Verify email ownership
Passlock can handle the routine task of verifying email ownership by sending a verification link or code.
You can customise the verification email and even add your own logo. Please see the emails documentation.
Via a verification link
Passlock can generate a secure link and email it to the user as part of the registration process. Whilst this may seem a trivial task, it's actually a bit more complex than it first appears.
Note: Passlock will generate secure links to your domain, not passlock.dev:
- When registering a passkey, pass the
verifyEmailoption - Passlock generates a secure link to your domain, appends
?code={code}and emails it to the recipient - The recipient clicks the link and hits your url
- Your frontend calls
verifyEmailLink verifyEmailLinkextracts the code from the browser url and sends it to Passlock for verification
import { Passlock } from '@passlock/client'
const passlock = new Passlock({ tenancyId, clientId })
await passlock.registerPasskey({
...
verifyEmail: {
method: 'link',
// Note: this url must comply with your RP ID
redirectUrl: 'https://mydomain.com/verify'
}
})
// this will pull the ?code=123 from the current window.location
// and send it to the Passlock backend for verification
const result = await passlock.verifyEmailLink()
Why do it this way?
In short, because we need to re-authenticate the user.
Via a verification code
Verify similar to sending a link. Passlock will email a 6 digit code to the mailbox owner. You should prompt the user to enter the code and call the verifyEmailCode function.
await passlock.registerPasskey({
...
verifyEmail: {
method: 'code'
}
})
// Prompt the user to enter the code and call
const result = await passlock.verifyEmailCode({ code })
Link vs code
When should you choose to send a link vs a code? It depends on the complexity of your registration flow. If you have transient state in your frontend which is not immune to a page refresh, the code is a better option.

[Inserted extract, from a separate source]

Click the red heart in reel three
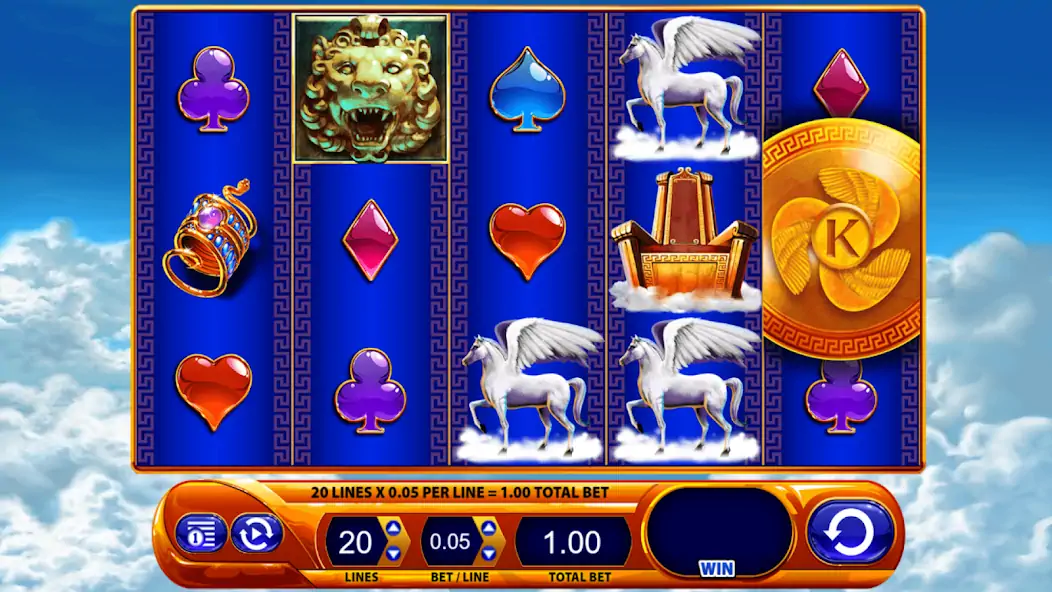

Also, Apple recently announced autofill of mailbox verification code (they've done something similar for SMS codes for a while). Assuming the user is using the latest Safari and Mail apps, Safari will scan the mailbox and autofill any codes that were sent.
Re-authenticating the user
Why do we redirect the user to your site, then ask you to send us the code? Why not send a link to passlock.dev, check the link and then redirect them to your site? We do it for two reasons: Firstly aesthetics - a user will feel more comfortable clicking a link to your domain than ours. Secondly there is an important security aspect at play:
Verifying that someone has access to the email mailbox is not enough. We also need to ensure that the person verifying the email is the same person who registered the passkey. Otherwise you would be vulnerable to this scenario:
- Mallory registers an account using the email
alice@gmail.com - We send a verification email to
alice@gmail.com - Alice (who receives far too many emails) accidently clicks the link
- We have now confimed that Mallory owns
alice@gmail.com😱
During the registerPasskey call, Passlock will generate a secure token (the one you send to your backend for verification). We also store this in local storage. When you call verifyEmailLink we look for this token in local storage. If we can't find it we reauthenticate the user to obtain a fresh token.
We then send both the email verification code and the token to the backend. Our backend verifies that the code is valid and relates to the same account as the authentication token.
If your're worried about us storing a credential in local storage, we clear it during the verifyEmailLink call. You can also call clearExpiredTokens to delete any tokens from local storage. In addition, tokens are only valid for 5 minutes.